EXERCISE REQUIREMENTS.
Using the listing below, please print exactly the lines from the one with "The width and height of the screenshot is (1200, 675)." through the one with "Viewport: 908px width, 741px height.". Leave out every picture.

PROVIDED ENTRIES.

- - - - - - -

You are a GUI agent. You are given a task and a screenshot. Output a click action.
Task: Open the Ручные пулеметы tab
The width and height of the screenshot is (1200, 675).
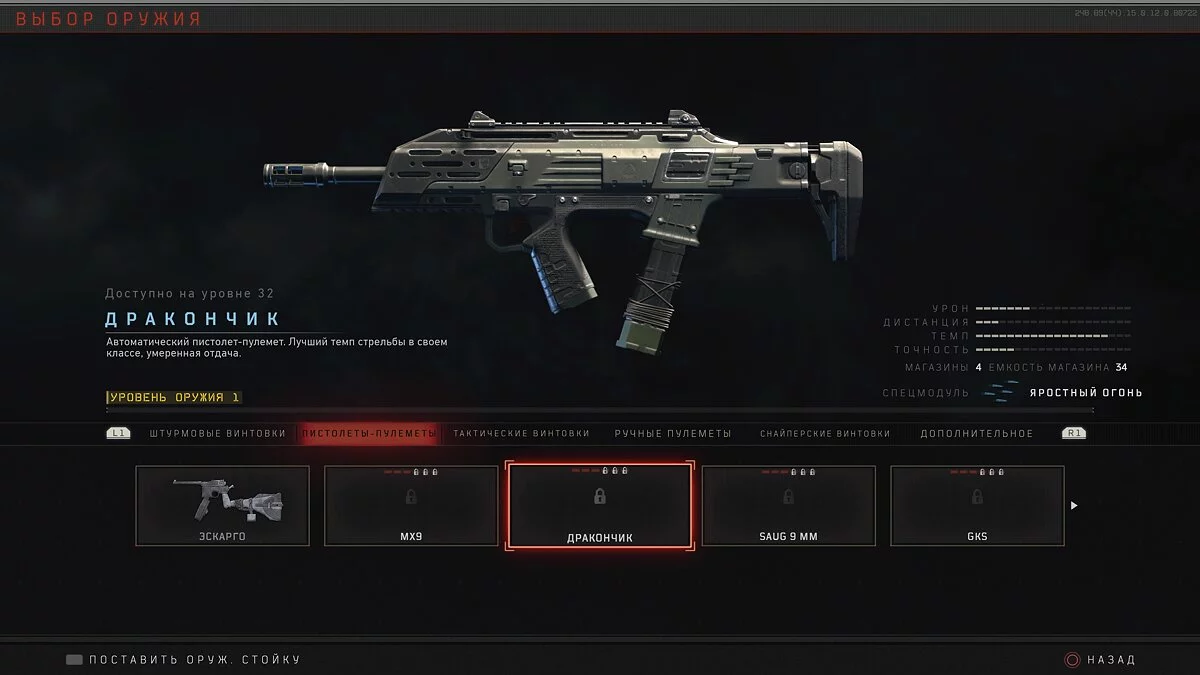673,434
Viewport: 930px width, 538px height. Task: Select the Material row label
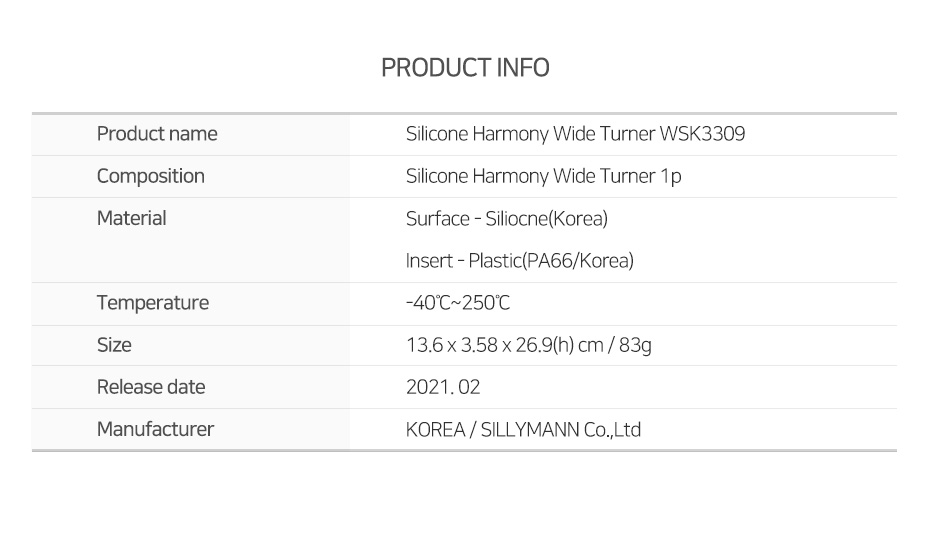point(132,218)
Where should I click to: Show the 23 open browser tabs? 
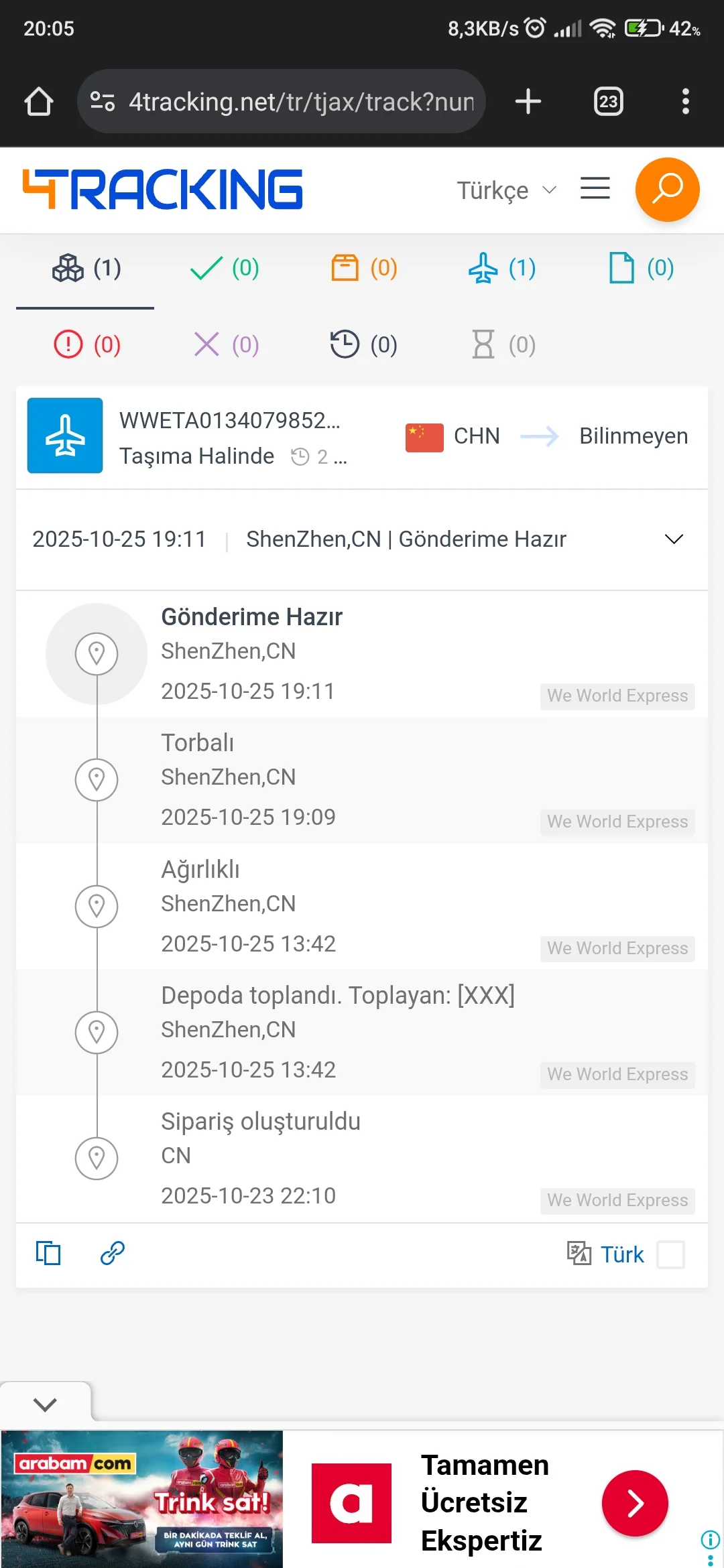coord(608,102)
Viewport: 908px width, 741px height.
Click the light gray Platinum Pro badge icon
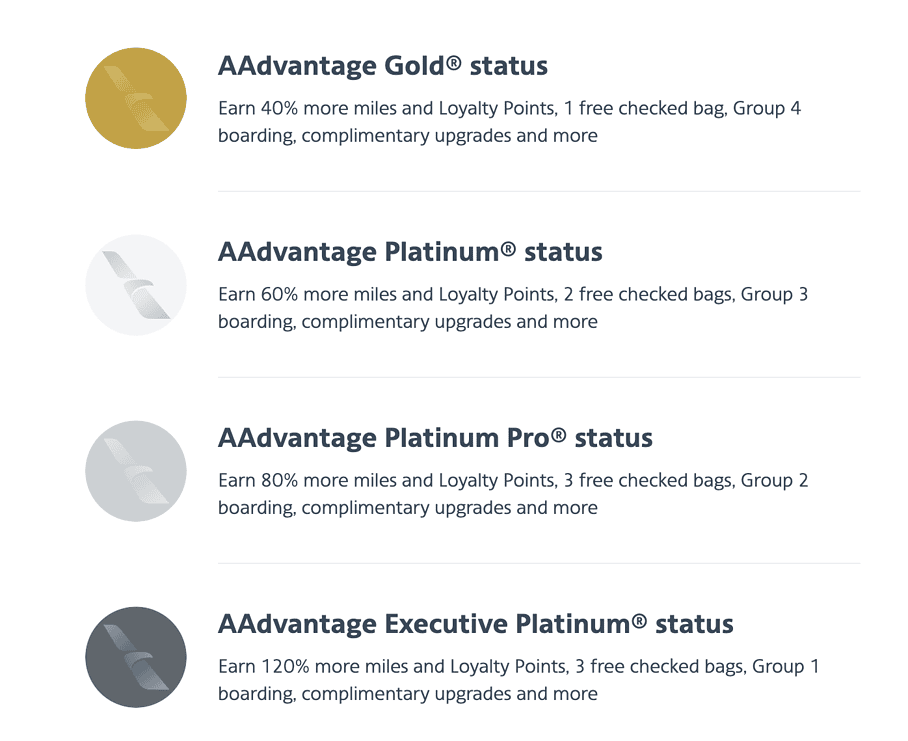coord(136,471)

- - - - - - -

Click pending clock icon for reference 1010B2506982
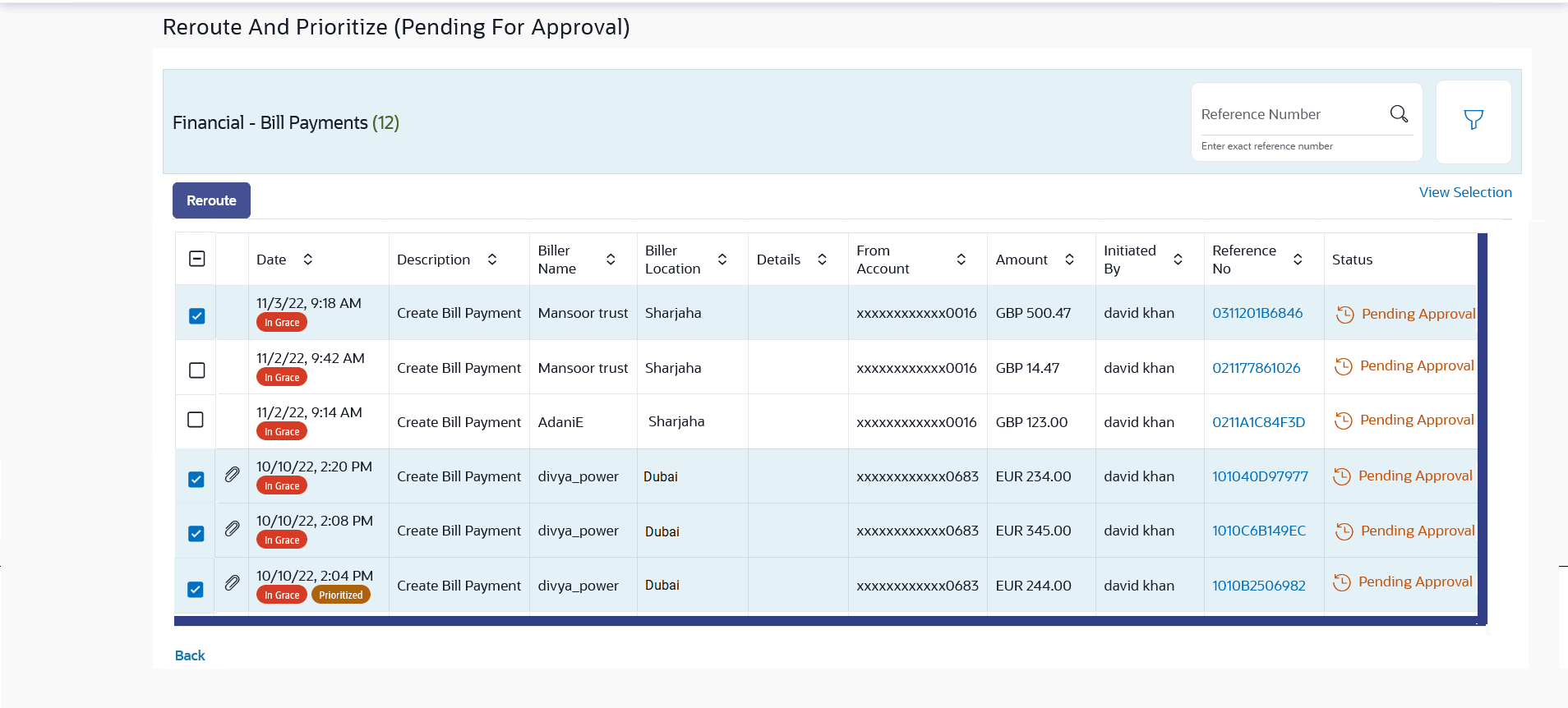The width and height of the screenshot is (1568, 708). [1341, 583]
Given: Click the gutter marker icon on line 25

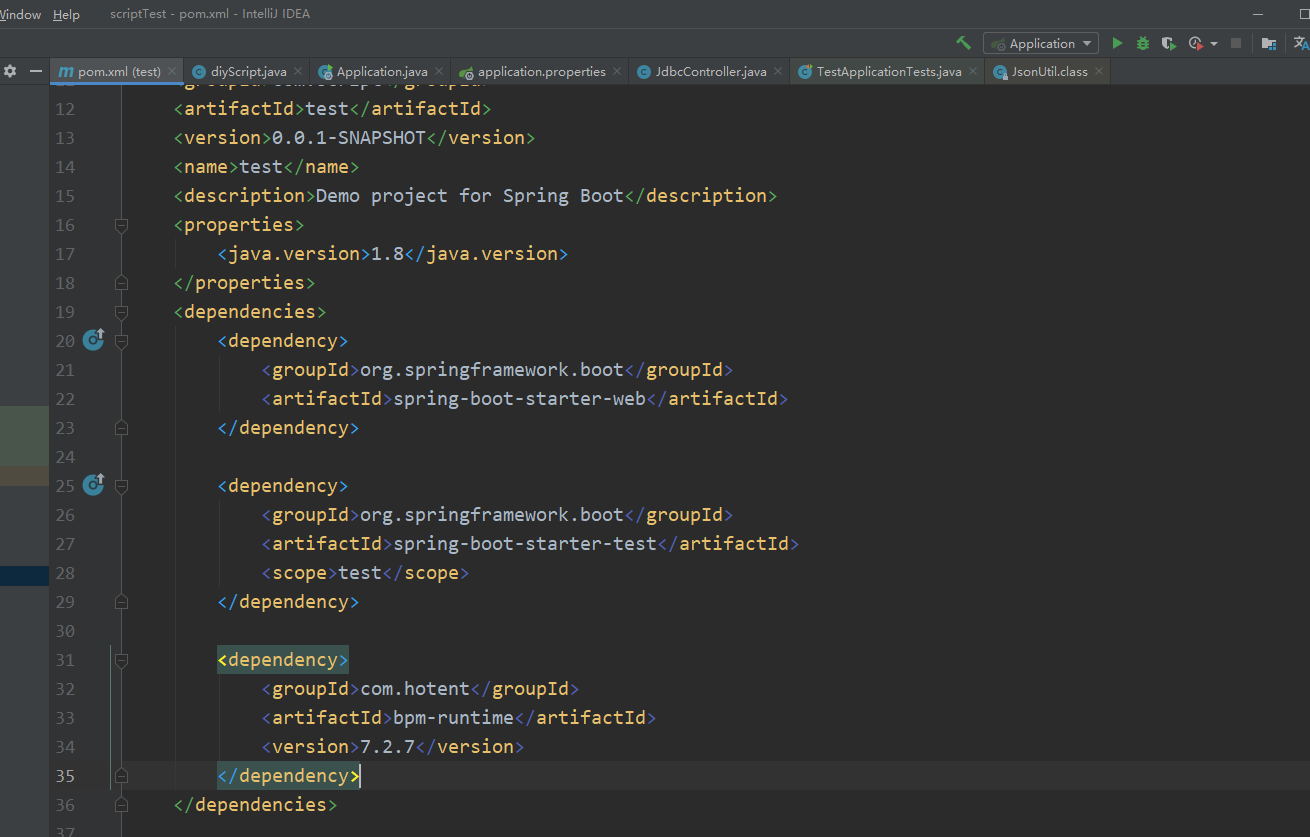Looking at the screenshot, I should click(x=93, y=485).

- - - - - - -

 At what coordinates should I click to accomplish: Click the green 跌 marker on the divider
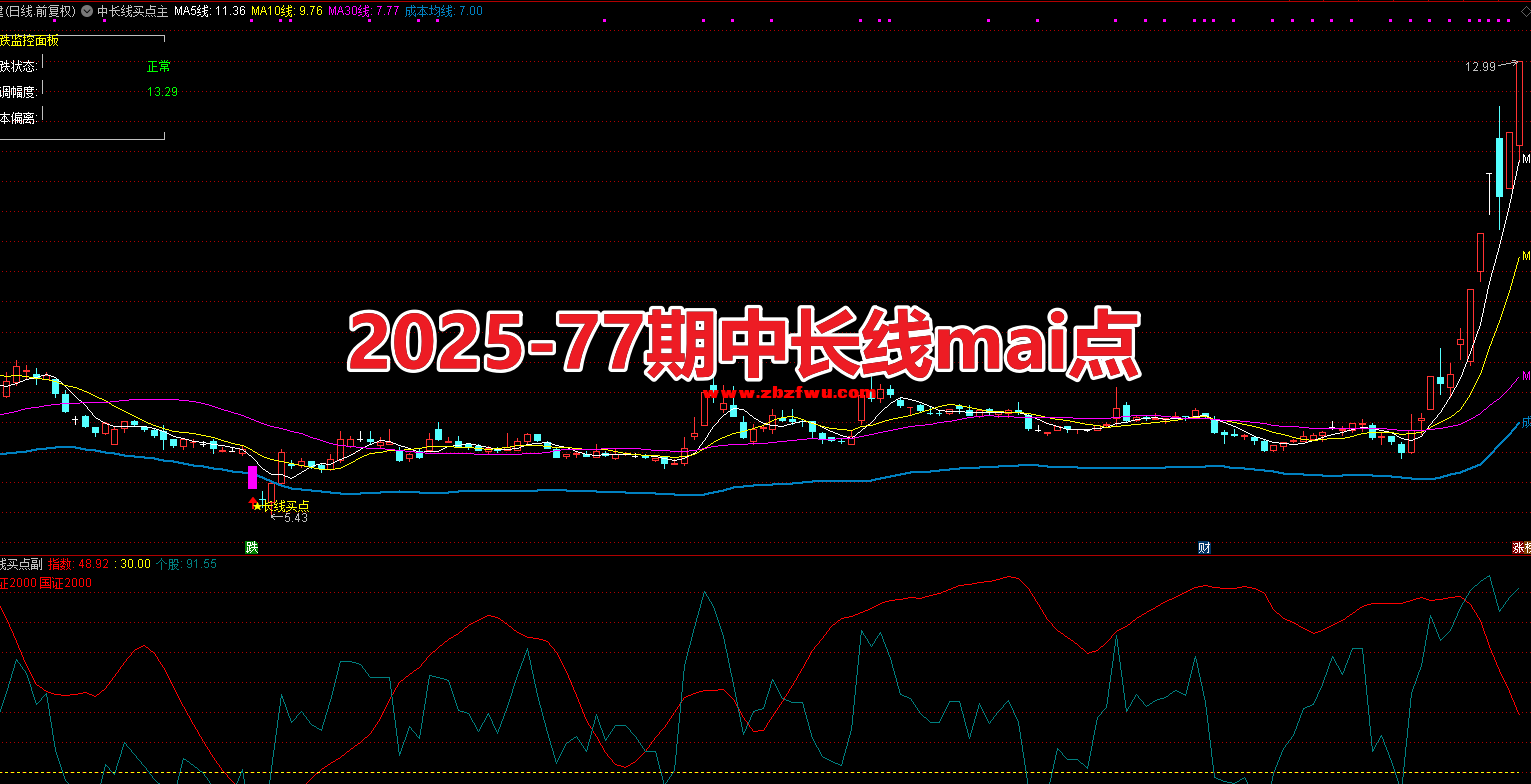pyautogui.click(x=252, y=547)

- - - - - - -

REPLY.
The width and height of the screenshot is (1200, 675).
673,434
Viewport: 930px width, 538px height. Task: Select the Material row label
point(132,218)
Where should I click to: Show the 23 open browser tabs? 
coord(608,102)
Viewport: 908px width, 741px height.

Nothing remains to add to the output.